Here's the second note: some interesting things discovered during
testing.

Linux Fast-STREAMS performs at 85% of a pipe when the STREAMS scheduler
is run as a per-cpu software interrupt instead of a kernel thread, and
runs 3 times faster the LiS instead of just twice. The only problem is
that put and service procedures run at bottom half. That breaks the
strinet driver. So I set the default back to per-cpu kernel threads.
Theoretically there should only be a difference on non-preemptive
kernels (i.e. older 2.4 kernels).

LiS 2.18, like 2.16 before it, runs its kernel threads with FIFO
scheduling and a real-time priority of 50. Linux software interrupts
run nice -19 (as nice as they can get), but are executed upon return
from a hardware interrupt regardless of scheduling priority. I tried
running LfS kernel threads like LiS (SCHED_FIFO, priority 50) and it
SLOWED DOWN. This is too high a priority to run service procedures.
Try running them SCHED_RR nice -19 (but then other things might break
because races will change).

LiS 2.18, unlike 2.16 does not run the STREAMS scheduler on exit from
system calls. LfS runs the STREAMS scheduler in the current process
context on exit from system calls in accordance with SVR 4.2. This
removes a task switch for calls not subject to flow control in the
Stream and exhibits better performance (as well as running the put
procedure at the top of the module stack in user context which is
important to some non-conforming modules).

I also tested inter-module put and service procedure performance by
pushing a bunch of pass through or buffer modules onto the pipe. LfS
performance is only about 30% better than LiS. It appears that most of
LiS performance problems are in the Stream head and scheduling of
service procedures, rather than in put(), putnext() or service procedure
invocation itself.

It might be possible to get STREAMS-based pipes to outperform Linux
native pipes with LfS (but likely not with LiS). LfS uses memory
caches for all STREAMS structures, including the Stream head and queue
pairs. Linux native pipes kmalloc their pipe end data structures
(but page allocate their buffers). I think that if I run many pipes
in parallel, LfS could exhibit better performance than native pipes
because the Stream heads are memory cached whereas the native pipes
will cache miss on the pipe end structures. In a controlled test, LfS
can theoretically exhibit 150% of the per read/write performance of a
Linux native pipe. (Boy, would that impress John or what!) LfS could
exhibit 6x the performance of LiS under the same circumstances (LiS
performance enhancements don't include memory cache for Stream heads).

> Information shown:

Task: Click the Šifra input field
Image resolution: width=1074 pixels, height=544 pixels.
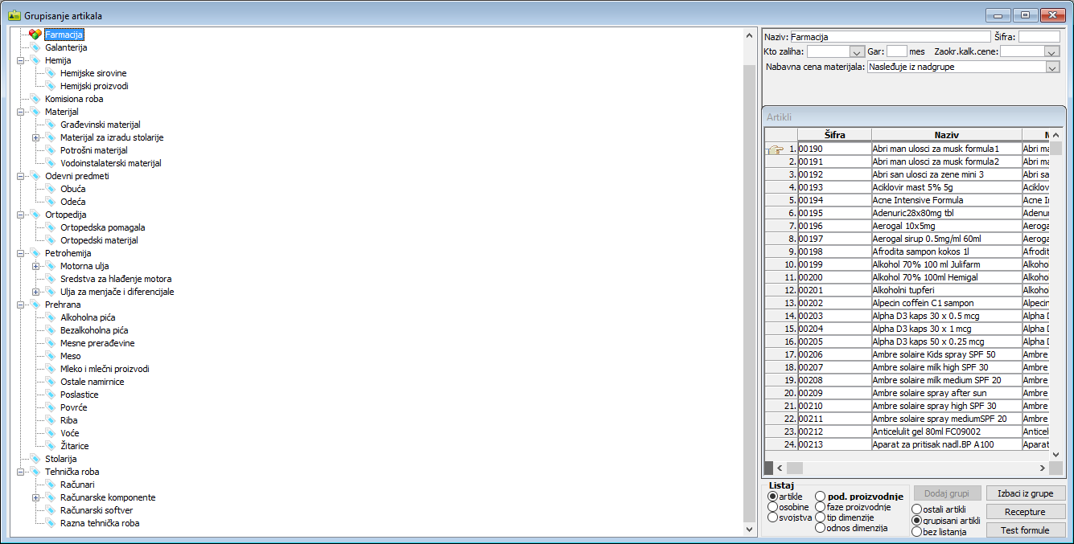Action: (x=1039, y=36)
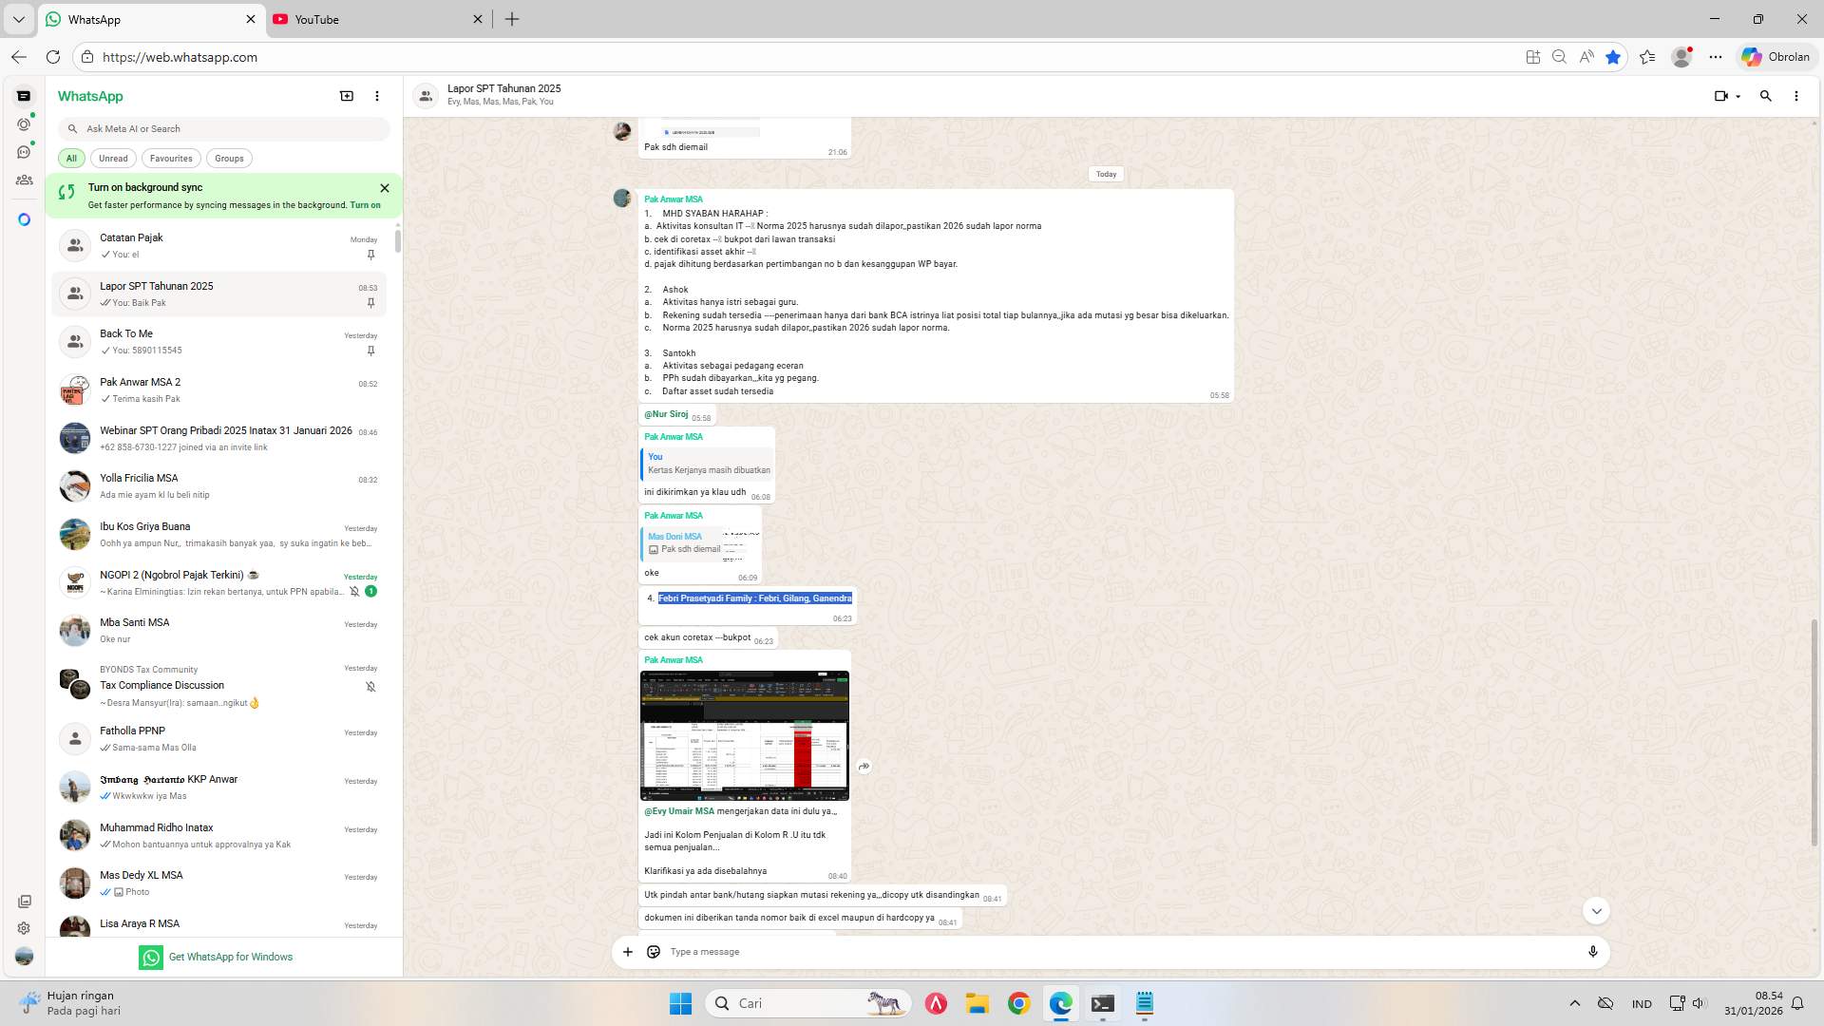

> Task list:
A. In the testing note, condense the paragraph that begins "LiS 2.18, unlike 2.16" into a short bulleted list that keeps its main facts.
B. Write out this passage from the testing note word for word, starting at the words "Linux Fast-STREAMS performs" and ending after "older 2.4 kernels).".

> Solutions to the exercise:
A.
- LiS 2.18, unlike 2.16, does not run the STREAMS scheduler on exit from system calls.
- LfS does run it on exit from system calls, in the current process context, following SVR 4.2.
- This removes a task switch for calls not subject to flow control in the Stream, which improves performance.
- It also runs the put procedure at the top of the module stack in user context, which matters to some non-conforming modules.

B.
Linux Fast-STREAMS performs at 85% of a pipe when the STREAMS scheduler
is run as a per-cpu software interrupt instead of a kernel thread, and
runs 3 times faster the LiS instead of just twice. The only problem is
that put and service procedures run at bottom half. That breaks the
strinet driver. So I set the default back to per-cpu kernel threads.
Theoretically there should only be a difference on non-preemptive
kernels (i.e. older 2.4 kernels).